• [ABOUT THIS EXERCISE]:
Look below for the line holding "The width and" and the line holding "Click the Edmonton". Transcribe exactly those lines and all lines between them, nothing more.

• [SUPPLIED ENTRIES]:
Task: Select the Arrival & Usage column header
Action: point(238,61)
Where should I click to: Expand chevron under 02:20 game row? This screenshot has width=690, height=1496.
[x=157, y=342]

==

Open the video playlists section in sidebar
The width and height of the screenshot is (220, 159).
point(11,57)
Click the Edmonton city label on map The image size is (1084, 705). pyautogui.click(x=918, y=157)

• [EXERCISE RESPONSE]:
The width and height of the screenshot is (220, 159).
point(11,57)
Click the Edmonton city label on map The image size is (1084, 705). pyautogui.click(x=918, y=157)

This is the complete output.